RNA interference (RNAi) is an evolutionarily conserved phenomenon to inhibit gene expression in eukaryotes including mammals (Fire et al. 1998; Paulson and Gonzalez-Alegre 2006). One of the most important implications of RNAi technology is the development of potent and highly effective siRNAs imparting exquisite specificity (Keiser et al. 2015). They have already been utilized as a vital research tool for loss-of-function studies and the suppression of phenotypes generated by dominantly acting mutant genes (Rodriguez-Lebron and Paulson 2006). Thus, siRNA-mediated selective suppression of dominantly inherited mRNA transcripts holds curative potential for gain-of-function human genetic diseases (Lopes et al. 2016; Loy et al. 2012).
In this context, allele-specific RNAi (ASP-RNAi) is an innovative category of RNAi with the objective of suppressing the dominant mutant allele while sparing expression of the corresponding normal allele with the specificity of single-nucleotide differences between the two (Gonzalez-Alegre 2007). Therefore, allele-specific siRNAs (ASP-siRNAs) are potentially a novel and better remedial alternative for the treatment of autosomal dominant genetic disorders especially in cases where wild-type allele expression is crucial for organism survival (Miller et al. 2003). The mechanism of ASP-RNAi gene silencing is illustrated in Figure 1.
Numerous studies have been conducted to assess the potency and specificity of ASP-siRNAs for various neurodegenerative disorders like Huntington disease (HD) (Drouet et al. 2014; Miniarikova et al. 2016), DYT1 dystonia (Gonzalez-Alegre et al. 2003, 2005), Alzheimer’s disease (Sierant et al. 2011), Parkinson’s disease (PD) (Takahashi et al. 2015), amyloid lateral sclerosis (ALS) (Schwarz et al. 2006), and Machado–Joseph disease (Alves et al. 2008). Their therapeutic potential has also been assessed for various skin disorders like epidermolysis bullosa simplex (Atkinson et al. 2011), epidermolytic palmoplantar keratoderma (EPPK) (Lyu et al. 2016), and lattice corneal dystrophy type I (LCDI) (Courtney et al. 2014). They have also been utilized to suppress the mutations associated with other diseases like cancer (Iyer et al. 2016), viral diseases (Teng et al. 2011), and sex-linked disorders (Caplen et al. 2002). Various in-vivo studies have been reported in different animal models, for e.g., HD (Drouet et al. 2014), EPPK (Miniarikova et al. 2016), and hyper-trophic cardiomyopathy (Miniarikova et al. 2016). The potential of this therapeutic modality has been studied in human embryonic stem cells (Miniarikova et al. 2016), and allele-specific gene silencing (ASGS) approaches have started to move from the laboratory to the clinic (Liu et al. 2016). The first ASP-siRNA TD101 for the human skin disorder pachyonychia congenita (PC) has entered into phase1b clinical trials (Leachman et al. 2008).
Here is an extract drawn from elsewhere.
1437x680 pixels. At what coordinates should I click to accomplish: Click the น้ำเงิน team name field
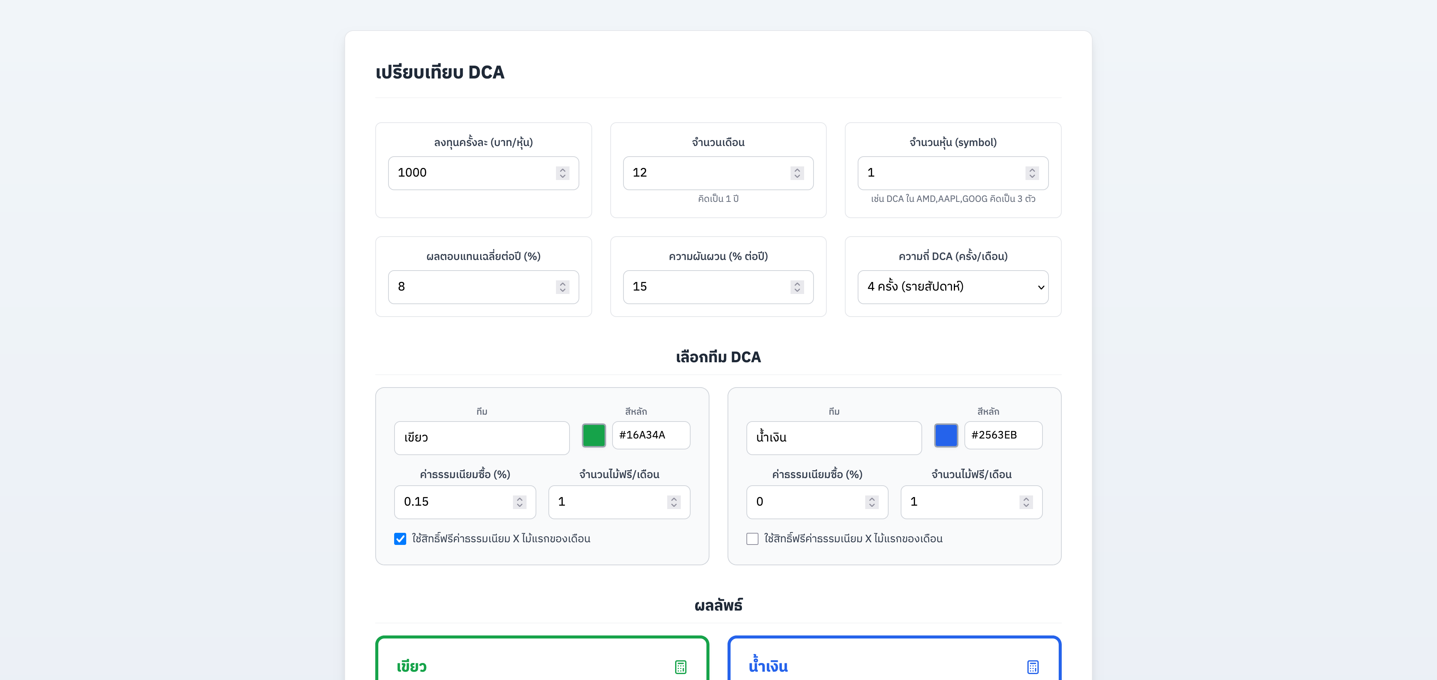click(x=833, y=438)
Currently there is no cure available for dominant negative genetic maladies (Squitieri and de Yebenes 2015). Although, a few symptomatic pharmacological and nonpharmacological drugs have been used in clinical practice (Marelli and Maschat 2016), they were aimed at temporary relief and delay of disease progression (Jamwal and Kumar 2015; Kulshreshtha and Piplani 2016; LeWitt et al. 2016). Similarly peptide-based drugs have been used to suppress the aggregate formation of toxic mutant protein (Aharony et al. 2015; Arribat et al. 2013). However, it is reported that indiscriminate sustained suppression at the protein level may have harmful effects on the cell (Rodriguez-Lebron and Paulson 2006), and they are not aimed at disease reversal.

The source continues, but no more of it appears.